→ **TASK TO COMPLETE**:
Each record below is to be reproduced without any change.

→ **Stored records**:
□ □ □ □ □
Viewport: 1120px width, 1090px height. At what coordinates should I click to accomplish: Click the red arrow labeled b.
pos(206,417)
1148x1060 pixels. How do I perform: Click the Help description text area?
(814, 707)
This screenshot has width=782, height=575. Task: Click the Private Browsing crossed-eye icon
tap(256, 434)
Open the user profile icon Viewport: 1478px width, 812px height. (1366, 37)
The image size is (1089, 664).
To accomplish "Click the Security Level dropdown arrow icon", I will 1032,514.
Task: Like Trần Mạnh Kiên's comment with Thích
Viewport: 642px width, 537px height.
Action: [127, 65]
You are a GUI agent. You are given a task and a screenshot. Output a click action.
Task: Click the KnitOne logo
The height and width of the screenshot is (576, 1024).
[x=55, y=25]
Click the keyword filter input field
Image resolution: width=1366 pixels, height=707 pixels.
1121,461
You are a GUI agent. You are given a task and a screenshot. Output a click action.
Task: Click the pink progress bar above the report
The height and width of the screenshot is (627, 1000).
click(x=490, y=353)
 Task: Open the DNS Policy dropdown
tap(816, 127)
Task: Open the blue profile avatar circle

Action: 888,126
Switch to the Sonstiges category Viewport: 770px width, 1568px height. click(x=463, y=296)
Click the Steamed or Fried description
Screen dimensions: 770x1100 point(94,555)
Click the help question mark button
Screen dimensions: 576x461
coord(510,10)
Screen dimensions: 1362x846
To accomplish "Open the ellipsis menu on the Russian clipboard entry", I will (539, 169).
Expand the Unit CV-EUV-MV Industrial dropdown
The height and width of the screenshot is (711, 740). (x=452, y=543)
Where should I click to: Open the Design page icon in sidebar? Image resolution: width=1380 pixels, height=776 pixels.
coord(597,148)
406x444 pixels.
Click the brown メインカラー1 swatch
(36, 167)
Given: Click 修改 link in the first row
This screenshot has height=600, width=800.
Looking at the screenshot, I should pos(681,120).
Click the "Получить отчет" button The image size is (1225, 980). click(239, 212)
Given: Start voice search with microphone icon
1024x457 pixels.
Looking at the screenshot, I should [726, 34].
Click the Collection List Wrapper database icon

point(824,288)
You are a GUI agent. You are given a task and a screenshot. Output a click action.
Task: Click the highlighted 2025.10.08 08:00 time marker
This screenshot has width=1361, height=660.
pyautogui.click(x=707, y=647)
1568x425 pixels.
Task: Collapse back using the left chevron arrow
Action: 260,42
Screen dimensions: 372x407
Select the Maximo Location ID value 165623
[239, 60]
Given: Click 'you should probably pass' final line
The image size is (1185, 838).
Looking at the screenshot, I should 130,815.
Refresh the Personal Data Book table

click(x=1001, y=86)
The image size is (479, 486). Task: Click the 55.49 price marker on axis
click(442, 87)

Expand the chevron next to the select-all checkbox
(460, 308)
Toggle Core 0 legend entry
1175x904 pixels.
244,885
□ □ □ □ □
→ **COMPLETED TASK**:
Viewport: 1120px width, 1090px height. At what coordinates should I click to accomplish: Click the red arrow labeled b.
pos(206,417)
1148x1060 pixels. How do I perform: Click the Help description text area?
(814, 707)
This screenshot has width=782, height=575. Task: Click the Private Browsing crossed-eye icon
tap(256, 434)
Open the user profile icon Viewport: 1478px width, 812px height. (1366, 37)
The image size is (1089, 664).
To accomplish "Click the Security Level dropdown arrow icon", I will 1032,514.
Task: Like Trần Mạnh Kiên's comment with Thích
Viewport: 642px width, 537px height.
Action: [127, 65]
You are a GUI agent. You are given a task and a screenshot. Output a click action.
Task: Click the KnitOne logo
The height and width of the screenshot is (576, 1024).
[x=55, y=25]
Click the keyword filter input field
Image resolution: width=1366 pixels, height=707 pixels.
1121,461
You are a GUI agent. You are given a task and a screenshot. Output a click action.
Task: Click the pink progress bar above the report
The height and width of the screenshot is (627, 1000).
click(x=490, y=353)
 Task: Open the DNS Policy dropdown
tap(816, 127)
Task: Open the blue profile avatar circle

Action: 888,126
Switch to the Sonstiges category Viewport: 770px width, 1568px height. click(x=463, y=296)
Click the Steamed or Fried description
Screen dimensions: 770x1100 point(94,555)
Click the help question mark button
Screen dimensions: 576x461
coord(510,10)
Screen dimensions: 1362x846
To accomplish "Open the ellipsis menu on the Russian clipboard entry", I will (539, 169).
Expand the Unit CV-EUV-MV Industrial dropdown
The height and width of the screenshot is (711, 740). (x=452, y=543)
Where should I click to: Open the Design page icon in sidebar? Image resolution: width=1380 pixels, height=776 pixels.
coord(597,148)
406x444 pixels.
Click the brown メインカラー1 swatch
(36, 167)
Given: Click 修改 link in the first row
This screenshot has height=600, width=800.
Looking at the screenshot, I should pos(681,120).
Click the "Получить отчет" button The image size is (1225, 980). click(239, 212)
Given: Start voice search with microphone icon
1024x457 pixels.
Looking at the screenshot, I should [726, 34].
Click the Collection List Wrapper database icon

point(824,288)
You are a GUI agent. You are given a task and a screenshot. Output a click action.
Task: Click the highlighted 2025.10.08 08:00 time marker
This screenshot has width=1361, height=660.
pyautogui.click(x=707, y=647)
1568x425 pixels.
Task: Collapse back using the left chevron arrow
Action: 260,42
Screen dimensions: 372x407
Select the Maximo Location ID value 165623
[239, 60]
Given: Click 'you should probably pass' final line
The image size is (1185, 838).
Looking at the screenshot, I should 130,815.
Refresh the Personal Data Book table

click(x=1001, y=86)
The image size is (479, 486). Task: Click the 55.49 price marker on axis
click(442, 87)

Expand the chevron next to the select-all checkbox
(460, 308)
Toggle Core 0 legend entry
1175x904 pixels.
244,885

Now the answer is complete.